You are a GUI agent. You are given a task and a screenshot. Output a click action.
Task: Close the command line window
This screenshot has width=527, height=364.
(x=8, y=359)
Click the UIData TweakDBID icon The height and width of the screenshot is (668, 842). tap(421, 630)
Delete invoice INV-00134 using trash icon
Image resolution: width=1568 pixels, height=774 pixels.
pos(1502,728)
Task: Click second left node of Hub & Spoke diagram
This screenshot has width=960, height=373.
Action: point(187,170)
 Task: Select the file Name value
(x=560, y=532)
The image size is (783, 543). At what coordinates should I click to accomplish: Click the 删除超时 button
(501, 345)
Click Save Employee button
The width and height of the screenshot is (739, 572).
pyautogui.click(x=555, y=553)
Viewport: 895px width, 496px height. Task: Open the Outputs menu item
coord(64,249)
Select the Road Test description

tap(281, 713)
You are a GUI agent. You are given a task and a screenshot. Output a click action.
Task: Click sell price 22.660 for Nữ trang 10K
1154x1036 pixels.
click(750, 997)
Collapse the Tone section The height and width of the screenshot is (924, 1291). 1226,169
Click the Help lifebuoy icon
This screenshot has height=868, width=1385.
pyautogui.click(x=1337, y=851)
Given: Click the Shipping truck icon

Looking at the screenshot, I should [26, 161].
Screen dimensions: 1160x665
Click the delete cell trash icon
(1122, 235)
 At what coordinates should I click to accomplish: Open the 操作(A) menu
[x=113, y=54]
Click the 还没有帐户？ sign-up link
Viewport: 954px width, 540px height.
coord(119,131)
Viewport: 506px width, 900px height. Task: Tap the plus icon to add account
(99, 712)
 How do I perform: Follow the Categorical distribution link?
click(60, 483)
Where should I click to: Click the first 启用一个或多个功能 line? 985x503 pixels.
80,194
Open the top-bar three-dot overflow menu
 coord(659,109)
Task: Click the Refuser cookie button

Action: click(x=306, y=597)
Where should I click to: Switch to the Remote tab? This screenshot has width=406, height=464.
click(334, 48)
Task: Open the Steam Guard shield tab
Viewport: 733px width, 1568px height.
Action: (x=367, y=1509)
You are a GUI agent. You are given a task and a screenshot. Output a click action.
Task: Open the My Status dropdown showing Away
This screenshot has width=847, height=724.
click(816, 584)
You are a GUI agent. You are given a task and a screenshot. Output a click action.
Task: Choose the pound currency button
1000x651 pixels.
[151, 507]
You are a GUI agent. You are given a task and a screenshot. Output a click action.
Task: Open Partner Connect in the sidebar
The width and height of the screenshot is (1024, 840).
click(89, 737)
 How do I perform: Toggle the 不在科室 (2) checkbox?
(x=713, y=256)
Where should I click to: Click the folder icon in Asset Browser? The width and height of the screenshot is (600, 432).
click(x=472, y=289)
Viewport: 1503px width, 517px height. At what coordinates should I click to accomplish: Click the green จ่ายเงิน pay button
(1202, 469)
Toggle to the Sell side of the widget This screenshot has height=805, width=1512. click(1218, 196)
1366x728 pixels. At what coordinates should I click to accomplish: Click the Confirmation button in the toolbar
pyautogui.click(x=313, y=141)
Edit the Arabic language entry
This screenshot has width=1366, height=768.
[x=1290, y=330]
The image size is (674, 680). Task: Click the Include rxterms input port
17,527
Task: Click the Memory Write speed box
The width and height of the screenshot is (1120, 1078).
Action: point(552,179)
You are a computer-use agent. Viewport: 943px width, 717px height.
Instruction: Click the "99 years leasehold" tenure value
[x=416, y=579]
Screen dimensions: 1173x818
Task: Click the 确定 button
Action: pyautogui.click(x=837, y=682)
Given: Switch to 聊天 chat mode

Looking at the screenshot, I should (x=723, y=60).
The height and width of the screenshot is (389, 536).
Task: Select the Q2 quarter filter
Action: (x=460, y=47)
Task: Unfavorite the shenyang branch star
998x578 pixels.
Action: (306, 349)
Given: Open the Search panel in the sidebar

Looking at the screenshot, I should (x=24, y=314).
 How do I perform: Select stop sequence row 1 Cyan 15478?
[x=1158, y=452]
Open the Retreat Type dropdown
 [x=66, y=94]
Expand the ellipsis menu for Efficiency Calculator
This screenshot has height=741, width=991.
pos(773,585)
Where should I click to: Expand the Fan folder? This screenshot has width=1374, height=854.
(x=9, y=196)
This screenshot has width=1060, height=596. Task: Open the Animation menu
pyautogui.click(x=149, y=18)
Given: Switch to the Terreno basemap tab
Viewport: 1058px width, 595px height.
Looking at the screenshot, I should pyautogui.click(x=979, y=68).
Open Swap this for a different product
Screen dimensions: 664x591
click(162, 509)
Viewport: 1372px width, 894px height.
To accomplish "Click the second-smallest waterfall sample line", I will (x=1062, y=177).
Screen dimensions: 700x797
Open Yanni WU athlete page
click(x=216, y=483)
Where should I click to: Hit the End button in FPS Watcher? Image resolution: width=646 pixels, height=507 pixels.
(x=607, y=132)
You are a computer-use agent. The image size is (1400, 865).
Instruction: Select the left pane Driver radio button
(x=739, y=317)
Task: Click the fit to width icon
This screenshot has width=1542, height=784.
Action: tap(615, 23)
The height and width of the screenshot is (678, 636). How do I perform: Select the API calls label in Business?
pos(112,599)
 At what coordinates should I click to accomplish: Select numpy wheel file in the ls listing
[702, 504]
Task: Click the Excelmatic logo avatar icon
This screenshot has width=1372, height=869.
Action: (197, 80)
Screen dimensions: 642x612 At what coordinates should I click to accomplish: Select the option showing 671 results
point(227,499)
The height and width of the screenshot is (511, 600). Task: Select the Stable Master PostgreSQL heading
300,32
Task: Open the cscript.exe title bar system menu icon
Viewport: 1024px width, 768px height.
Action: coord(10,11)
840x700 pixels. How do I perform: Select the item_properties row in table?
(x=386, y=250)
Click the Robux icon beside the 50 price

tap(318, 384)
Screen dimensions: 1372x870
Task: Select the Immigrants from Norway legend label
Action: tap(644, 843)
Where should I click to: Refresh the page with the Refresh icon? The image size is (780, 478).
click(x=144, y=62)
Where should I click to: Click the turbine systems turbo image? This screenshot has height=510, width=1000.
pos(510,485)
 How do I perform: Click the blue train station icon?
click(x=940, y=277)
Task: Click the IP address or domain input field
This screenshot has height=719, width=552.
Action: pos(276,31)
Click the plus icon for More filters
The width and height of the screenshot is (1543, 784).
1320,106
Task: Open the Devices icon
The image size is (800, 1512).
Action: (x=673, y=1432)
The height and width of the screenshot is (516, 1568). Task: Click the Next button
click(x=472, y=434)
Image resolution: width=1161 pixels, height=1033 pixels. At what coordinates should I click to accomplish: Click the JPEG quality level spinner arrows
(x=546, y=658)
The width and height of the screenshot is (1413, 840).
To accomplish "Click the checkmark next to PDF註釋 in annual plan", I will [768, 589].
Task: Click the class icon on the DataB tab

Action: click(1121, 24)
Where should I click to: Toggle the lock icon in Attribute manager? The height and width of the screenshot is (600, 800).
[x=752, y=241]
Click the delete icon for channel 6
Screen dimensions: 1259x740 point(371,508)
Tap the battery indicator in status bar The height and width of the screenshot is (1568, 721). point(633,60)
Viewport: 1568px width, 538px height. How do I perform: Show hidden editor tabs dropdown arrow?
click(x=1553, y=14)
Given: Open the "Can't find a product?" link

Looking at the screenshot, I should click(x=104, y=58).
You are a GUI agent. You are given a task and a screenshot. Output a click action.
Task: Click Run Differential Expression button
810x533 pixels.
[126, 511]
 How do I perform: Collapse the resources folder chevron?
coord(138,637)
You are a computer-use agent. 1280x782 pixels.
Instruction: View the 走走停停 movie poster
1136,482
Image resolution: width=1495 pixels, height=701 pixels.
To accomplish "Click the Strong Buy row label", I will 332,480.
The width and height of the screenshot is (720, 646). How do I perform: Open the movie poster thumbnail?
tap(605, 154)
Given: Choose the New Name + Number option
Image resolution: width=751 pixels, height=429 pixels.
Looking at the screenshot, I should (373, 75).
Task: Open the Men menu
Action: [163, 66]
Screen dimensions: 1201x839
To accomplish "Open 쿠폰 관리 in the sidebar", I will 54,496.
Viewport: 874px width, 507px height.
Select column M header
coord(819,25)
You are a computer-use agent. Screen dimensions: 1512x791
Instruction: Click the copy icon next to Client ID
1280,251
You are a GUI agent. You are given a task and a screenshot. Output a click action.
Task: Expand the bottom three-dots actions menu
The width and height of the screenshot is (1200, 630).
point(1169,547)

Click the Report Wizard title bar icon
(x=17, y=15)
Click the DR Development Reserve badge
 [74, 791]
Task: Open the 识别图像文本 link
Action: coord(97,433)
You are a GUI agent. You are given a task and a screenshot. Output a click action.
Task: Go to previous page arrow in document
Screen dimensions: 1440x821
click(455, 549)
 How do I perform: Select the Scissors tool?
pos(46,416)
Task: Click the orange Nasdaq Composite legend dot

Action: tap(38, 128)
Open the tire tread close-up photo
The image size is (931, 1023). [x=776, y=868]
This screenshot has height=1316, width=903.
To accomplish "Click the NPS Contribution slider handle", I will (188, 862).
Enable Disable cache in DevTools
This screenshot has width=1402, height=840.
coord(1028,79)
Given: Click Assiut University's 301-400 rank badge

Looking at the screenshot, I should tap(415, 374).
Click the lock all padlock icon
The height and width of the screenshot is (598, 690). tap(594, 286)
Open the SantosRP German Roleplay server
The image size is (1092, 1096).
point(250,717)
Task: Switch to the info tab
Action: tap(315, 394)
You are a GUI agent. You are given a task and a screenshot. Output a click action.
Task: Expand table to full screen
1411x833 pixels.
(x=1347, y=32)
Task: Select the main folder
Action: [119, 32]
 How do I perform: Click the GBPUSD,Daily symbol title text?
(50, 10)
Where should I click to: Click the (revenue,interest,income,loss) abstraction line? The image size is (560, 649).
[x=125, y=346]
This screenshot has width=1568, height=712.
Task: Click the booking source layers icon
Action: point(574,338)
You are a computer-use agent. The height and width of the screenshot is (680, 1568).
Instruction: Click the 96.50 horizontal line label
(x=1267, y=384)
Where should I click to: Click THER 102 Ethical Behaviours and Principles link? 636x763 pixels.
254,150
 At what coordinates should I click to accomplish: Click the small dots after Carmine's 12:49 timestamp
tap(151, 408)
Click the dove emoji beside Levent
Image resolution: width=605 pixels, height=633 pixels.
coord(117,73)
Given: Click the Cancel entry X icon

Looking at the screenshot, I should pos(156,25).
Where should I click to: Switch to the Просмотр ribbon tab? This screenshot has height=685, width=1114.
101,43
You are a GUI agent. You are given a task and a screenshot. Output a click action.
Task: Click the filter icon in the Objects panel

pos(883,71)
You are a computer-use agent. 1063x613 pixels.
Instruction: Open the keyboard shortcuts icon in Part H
====
- WHAT THE TASK ASKS -
Transcribe the records above exactly, beginning at the line that contains "Task: Open the cscript.exe" and ending with the line that contains "Task: Open the Devices icon", both included, and nothing else.

- WRITTEN RESPONSE -
Task: Open the cscript.exe title bar system menu icon
Viewport: 1024px width, 768px height.
Action: coord(10,11)
840x700 pixels. How do I perform: Select the item_properties row in table?
(x=386, y=250)
Click the Robux icon beside the 50 price

tap(318, 384)
Screen dimensions: 1372x870
Task: Select the Immigrants from Norway legend label
Action: tap(644, 843)
Where should I click to: Refresh the page with the Refresh icon? The image size is (780, 478).
click(x=144, y=62)
Where should I click to: Click the turbine systems turbo image? This screenshot has height=510, width=1000.
pos(510,485)
 How do I perform: Click the blue train station icon?
click(x=940, y=277)
Task: Click the IP address or domain input field
This screenshot has height=719, width=552.
Action: pos(276,31)
Click the plus icon for More filters
The width and height of the screenshot is (1543, 784).
1320,106
Task: Open the Devices icon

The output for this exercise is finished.